◆ What you will do:
Convert the rows below into a Markdown table with two columns, Number and Text, giving each nonblank line its own numbered entry and leaving out the pictures.

◆ Given entries:
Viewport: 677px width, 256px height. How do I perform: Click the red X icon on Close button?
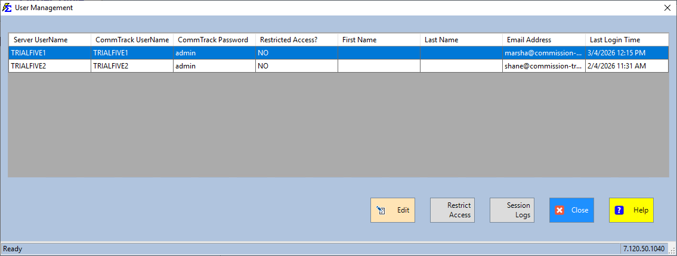(559, 210)
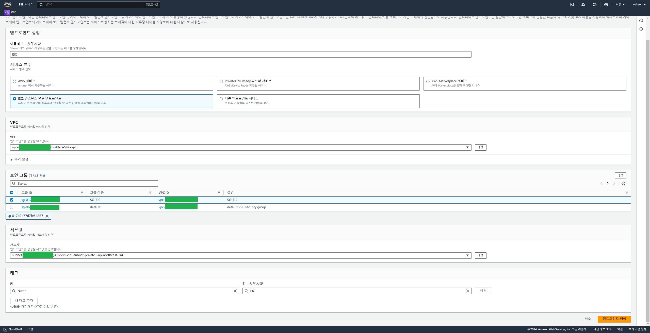Image resolution: width=650 pixels, height=333 pixels.
Task: Uncheck the SG_EIC security group row
Action: click(12, 200)
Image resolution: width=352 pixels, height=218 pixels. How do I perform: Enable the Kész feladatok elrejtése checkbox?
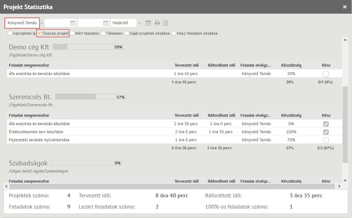tap(174, 34)
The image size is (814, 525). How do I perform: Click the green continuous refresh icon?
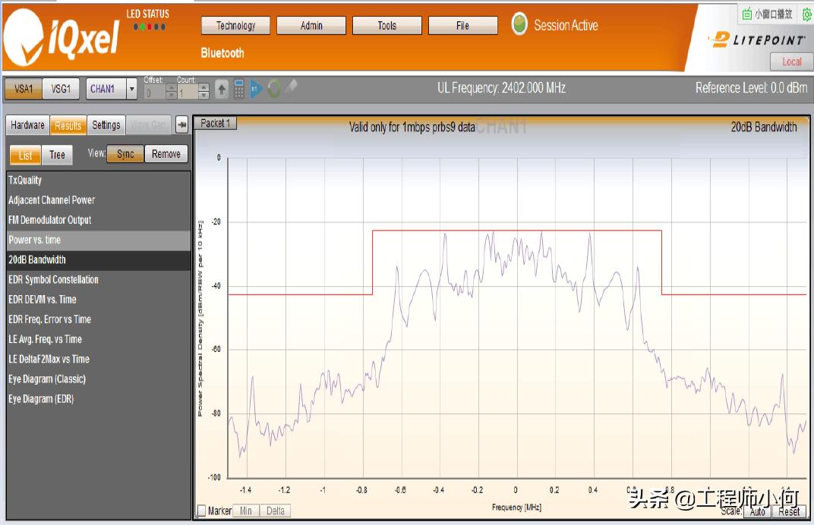[x=273, y=90]
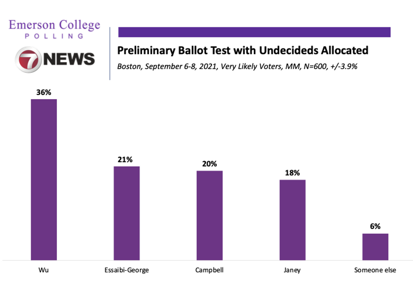Click the Someone else bar

[375, 247]
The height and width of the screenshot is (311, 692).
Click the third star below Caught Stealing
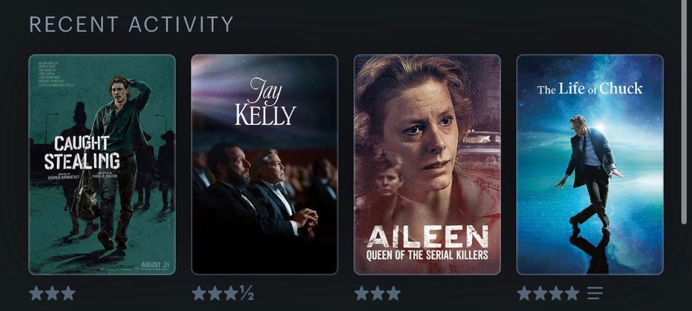click(x=68, y=293)
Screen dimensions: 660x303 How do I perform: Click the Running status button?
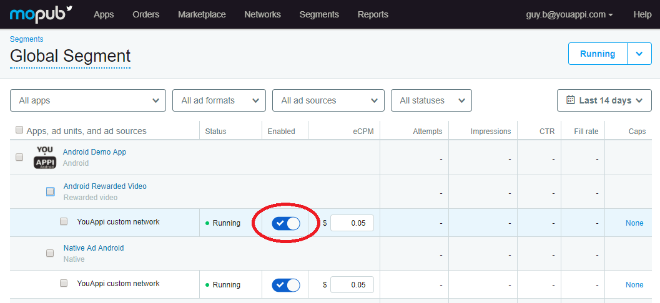598,54
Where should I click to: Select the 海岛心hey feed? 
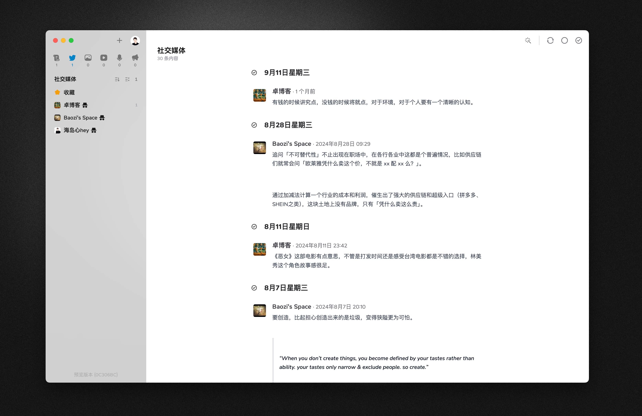pyautogui.click(x=76, y=130)
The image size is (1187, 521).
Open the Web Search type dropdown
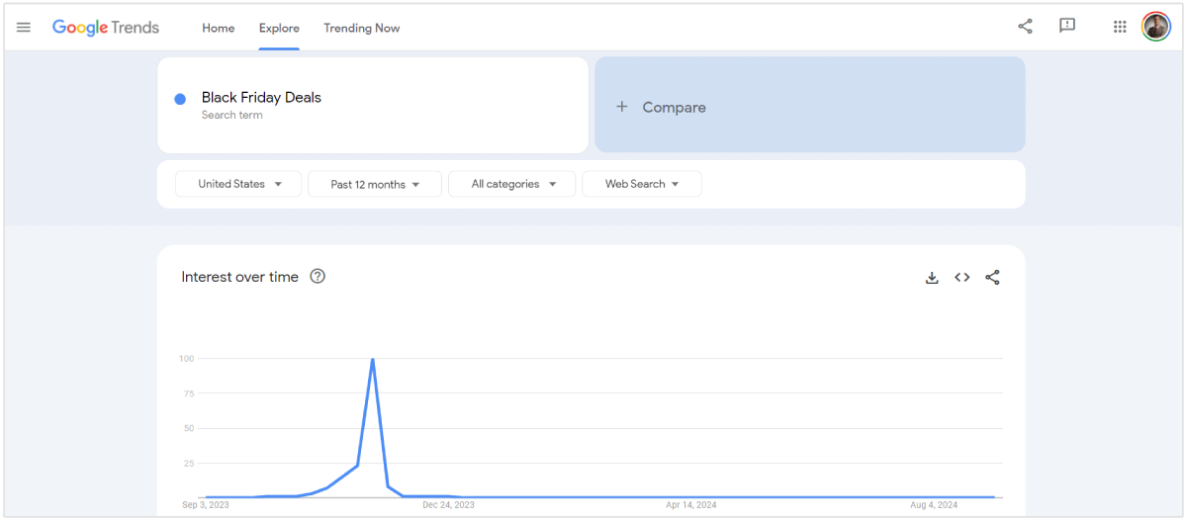(642, 184)
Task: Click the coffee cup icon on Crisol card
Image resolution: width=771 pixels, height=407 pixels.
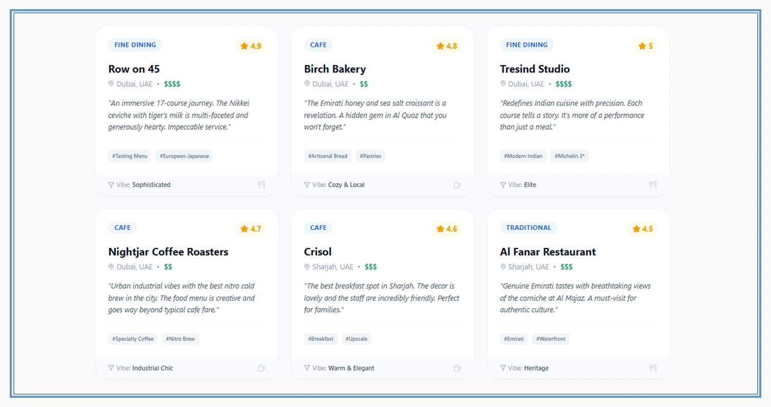Action: point(457,368)
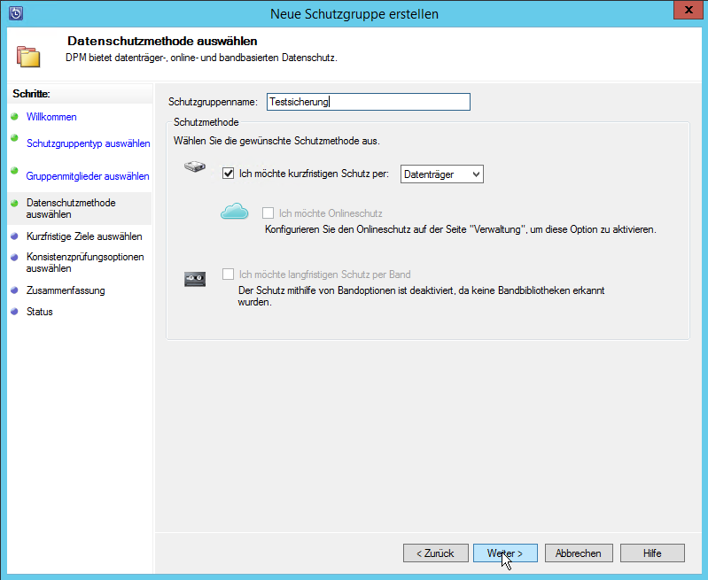Jump to Gruppenmitglieder auswählen step
The image size is (708, 580).
pos(88,176)
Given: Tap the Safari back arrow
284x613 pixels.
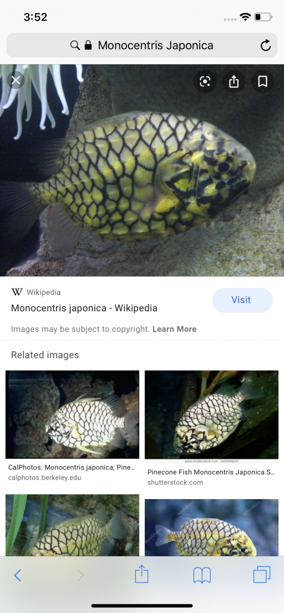Looking at the screenshot, I should tap(17, 576).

◆ Result for this task:
| Number | Text |
|---|---|
| 1 | Viewport: 677px width, 256px height. How do I perform: Click the red X icon on Close button? |
| 2 | (559, 210) |
| 3 | Image resolution: width=650 pixels, height=333 pixels. |
| 4 | Task: Uncheck the SG_EIC security group row |
| 5 | Action: click(12, 200) |
| 6 | Image resolution: width=352 pixels, height=218 pixels. How do I perform: Enable the Kész feladatok elrejtése checkbox? |
| 7 | tap(174, 34) |
| 8 | The image size is (814, 525). How do I perform: Click the green continuous refresh icon? |
| 9 | [x=273, y=90] |
| 10 | Click the Someone else bar |
| 11 | [375, 247] |
| 12 | The height and width of the screenshot is (311, 692). |
| 13 | Click the third star below Caught Stealing |
| 14 | click(x=68, y=293) |
| 15 | Screen dimensions: 660x303 How do I perform: Click the Running status button? |
| 16 | 598,54 |
| 17 | Where should I click to: Select the 海岛心hey feed?  |
| 18 | pyautogui.click(x=76, y=130) |
| 19 | The image size is (1187, 521). |
| 20 | Open the Web Search type dropdown |
| 21 | (642, 184) |
| 22 | Task: Click the coffee cup icon on Crisol card |
| 23 | Image resolution: width=771 pixels, height=407 pixels. |
| 24 | Action: point(457,368) |
| 25 | Jump to Gruppenmitglieder auswählen step |
| 26 | The image size is (708, 580). |
| 27 | pos(88,176) |
| 28 | Given: Tap the Safari back arrow |
| 29 | 284x613 pixels. |
| 30 | Looking at the screenshot, I should tap(17, 576). |